WHAT IS REQUIRED: All of the data below must be repeated exactly.

EXTRACTED DATA section start

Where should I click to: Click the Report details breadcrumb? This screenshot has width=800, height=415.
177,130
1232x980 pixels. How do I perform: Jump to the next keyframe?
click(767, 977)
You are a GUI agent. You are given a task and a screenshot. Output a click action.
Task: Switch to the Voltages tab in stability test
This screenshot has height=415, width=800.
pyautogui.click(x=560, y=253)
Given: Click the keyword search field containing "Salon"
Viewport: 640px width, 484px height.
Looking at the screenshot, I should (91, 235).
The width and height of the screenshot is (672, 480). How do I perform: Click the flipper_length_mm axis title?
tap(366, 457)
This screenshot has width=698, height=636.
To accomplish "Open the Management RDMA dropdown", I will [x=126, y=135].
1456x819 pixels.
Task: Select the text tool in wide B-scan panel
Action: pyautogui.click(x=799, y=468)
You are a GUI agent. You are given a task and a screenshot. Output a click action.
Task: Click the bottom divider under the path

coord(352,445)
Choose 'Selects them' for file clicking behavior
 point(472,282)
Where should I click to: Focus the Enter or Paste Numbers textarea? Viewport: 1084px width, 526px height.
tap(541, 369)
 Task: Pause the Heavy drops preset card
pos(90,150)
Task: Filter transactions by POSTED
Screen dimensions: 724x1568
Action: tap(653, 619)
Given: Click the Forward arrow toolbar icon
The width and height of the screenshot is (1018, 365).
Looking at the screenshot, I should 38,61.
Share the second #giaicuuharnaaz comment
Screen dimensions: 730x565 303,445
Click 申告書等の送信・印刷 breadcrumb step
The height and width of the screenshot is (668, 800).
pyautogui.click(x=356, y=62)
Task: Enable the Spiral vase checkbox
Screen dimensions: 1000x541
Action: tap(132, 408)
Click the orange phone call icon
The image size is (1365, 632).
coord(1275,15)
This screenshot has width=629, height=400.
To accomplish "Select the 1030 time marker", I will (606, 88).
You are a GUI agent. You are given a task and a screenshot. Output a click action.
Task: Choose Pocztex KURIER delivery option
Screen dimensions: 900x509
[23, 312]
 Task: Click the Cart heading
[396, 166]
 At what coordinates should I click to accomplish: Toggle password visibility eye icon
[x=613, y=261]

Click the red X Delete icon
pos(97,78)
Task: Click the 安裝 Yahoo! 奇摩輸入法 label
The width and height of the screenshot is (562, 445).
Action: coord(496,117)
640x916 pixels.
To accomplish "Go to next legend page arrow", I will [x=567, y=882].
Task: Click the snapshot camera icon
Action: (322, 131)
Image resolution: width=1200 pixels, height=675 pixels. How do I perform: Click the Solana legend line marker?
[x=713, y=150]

EXTRACTED DATA section end

RESPONSE AREA:
Where should I click to: Click the Report details breadcrumb? This screenshot has width=800, height=415.
177,130
1232x980 pixels. How do I perform: Jump to the next keyframe?
click(767, 977)
You are a GUI agent. You are given a task and a screenshot. Output a click action.
Task: Switch to the Voltages tab in stability test
This screenshot has height=415, width=800.
pyautogui.click(x=560, y=253)
Given: Click the keyword search field containing "Salon"
Viewport: 640px width, 484px height.
Looking at the screenshot, I should (91, 235).
The width and height of the screenshot is (672, 480). How do I perform: Click the flipper_length_mm axis title?
tap(366, 457)
This screenshot has width=698, height=636.
To accomplish "Open the Management RDMA dropdown", I will [x=126, y=135].
1456x819 pixels.
Task: Select the text tool in wide B-scan panel
Action: pyautogui.click(x=799, y=468)
You are a GUI agent. You are given a task and a screenshot. Output a click action.
Task: Click the bottom divider under the path

coord(352,445)
Choose 'Selects them' for file clicking behavior
 point(472,282)
Where should I click to: Focus the Enter or Paste Numbers textarea? Viewport: 1084px width, 526px height.
tap(541, 369)
 Task: Pause the Heavy drops preset card
pos(90,150)
Task: Filter transactions by POSTED
Screen dimensions: 724x1568
Action: tap(653, 619)
Given: Click the Forward arrow toolbar icon
The width and height of the screenshot is (1018, 365).
Looking at the screenshot, I should 38,61.
Share the second #giaicuuharnaaz comment
Screen dimensions: 730x565 303,445
Click 申告書等の送信・印刷 breadcrumb step
The height and width of the screenshot is (668, 800).
pyautogui.click(x=356, y=62)
Task: Enable the Spiral vase checkbox
Screen dimensions: 1000x541
Action: tap(132, 408)
Click the orange phone call icon
The image size is (1365, 632).
coord(1275,15)
This screenshot has width=629, height=400.
To accomplish "Select the 1030 time marker", I will (606, 88).
You are a GUI agent. You are given a task and a screenshot. Output a click action.
Task: Choose Pocztex KURIER delivery option
Screen dimensions: 900x509
[23, 312]
 Task: Click the Cart heading
[396, 166]
 At what coordinates should I click to accomplish: Toggle password visibility eye icon
[x=613, y=261]

Click the red X Delete icon
pos(97,78)
Task: Click the 安裝 Yahoo! 奇摩輸入法 label
The width and height of the screenshot is (562, 445).
Action: coord(496,117)
640x916 pixels.
To accomplish "Go to next legend page arrow", I will [x=567, y=882].
Task: Click the snapshot camera icon
Action: (322, 131)
Image resolution: width=1200 pixels, height=675 pixels. How do I perform: Click the Solana legend line marker?
[x=713, y=150]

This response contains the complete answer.